And about Mr. Hayes' daughters: They are both black belts (at least nidan, I will have to ask to be sure) and extremely skilled. The Hayes daughters are very kind and will answer any question you may have about the Quest Center program if you call the Bujinkan Kasumi-An Dojo/ Dayton Quest Center.

Mr. Rustaz,
I hope this helps.
Your buyu,
Jibran Khan


----------



## Satt

Hey Kaith, I thought you were on "vacation". Nice to see you back though.

:ultracool


----------



## Grey Eyed Bandit

Since I believe I should stay away from the AN forum for the time being, I just want to point this out to everyone who hasn't given it thought yet. The following words are among those NOT synonymous with the concept ninjutsu:

- Bujinkan/Genbukan/Jinenkan/To Shin Do/martial science

- Taijutsu/unarmed techniques

- Ninpo

- Bujutsu

- Budo

- Shurikenjutsu

- Taihenjutsu

- etc.
And I still haven't figured out why someone would want to call something ninjutsu that isn't, Japanese or otherwise.


----------



## Kizaru

I've noticed that recently Enson, gmunoz and Moko have been banned, and Bestor has been suspended.

These four members contribute often to these threads, and after looking at what they'd written in the past few weeks I found it difficult to pinpoint their reasons for suspension and/or banning.

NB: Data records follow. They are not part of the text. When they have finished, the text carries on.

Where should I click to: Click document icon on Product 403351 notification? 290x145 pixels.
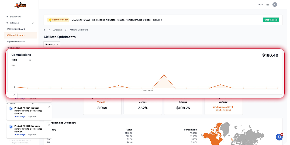tap(11, 108)
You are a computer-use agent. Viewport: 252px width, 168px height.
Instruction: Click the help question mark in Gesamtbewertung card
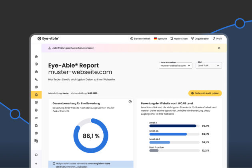click(130, 102)
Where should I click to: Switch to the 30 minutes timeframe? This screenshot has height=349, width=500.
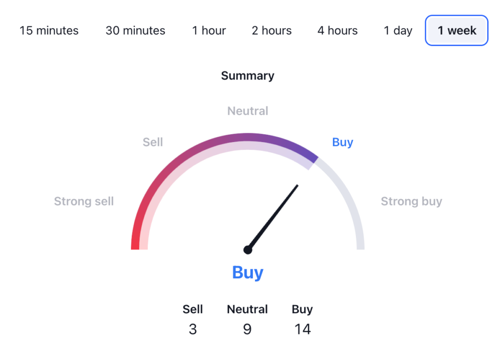135,31
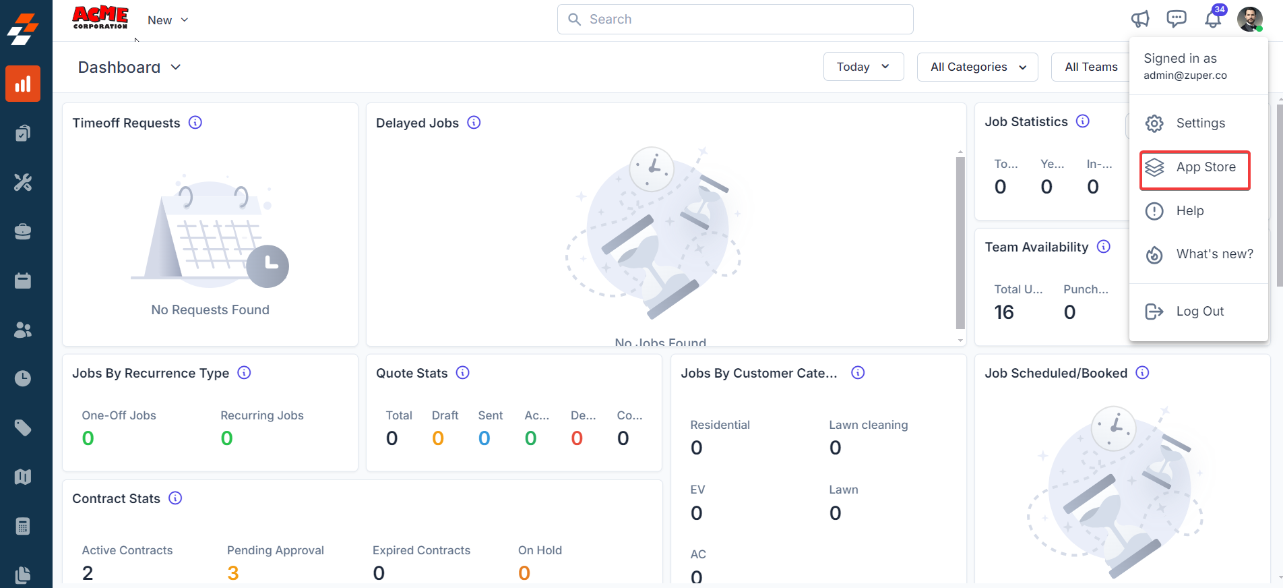Click the info icon beside Timeoff Requests

(x=195, y=123)
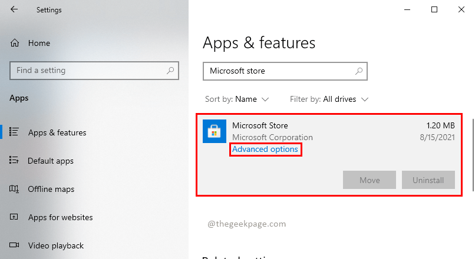
Task: Click the search icon in app search box
Action: coord(358,71)
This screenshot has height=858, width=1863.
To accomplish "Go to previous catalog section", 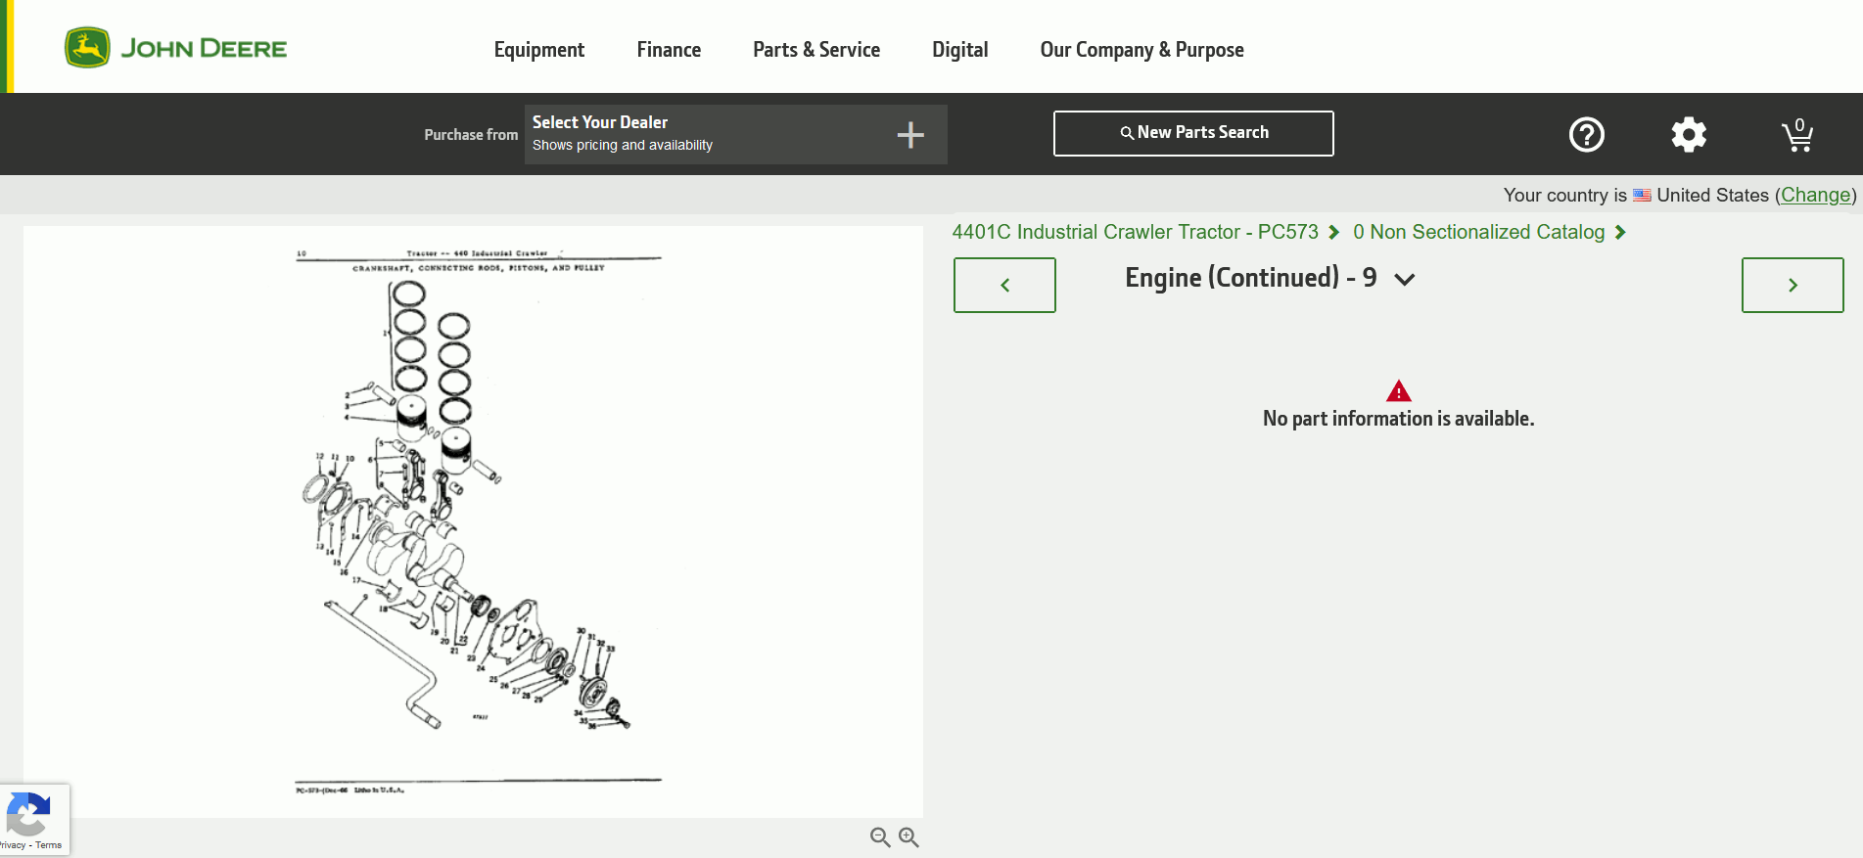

Could someone on the staff clarify the grounds for their banishment and/or suspensions here so that others (such as myself) can avoid the same fate?

Thank you.


----------



## Bob Hubbard

Without going into specifics, 
- When warned, take it like a man.  Don't argue with the staff member or admin who sent it, and definately don't get insulting, threatening or demanding.
---- 1 hint "Using the phrases 'Ill sue', or 'Im gona get everyone to leave MT and start a real board'" are not going to win you any points.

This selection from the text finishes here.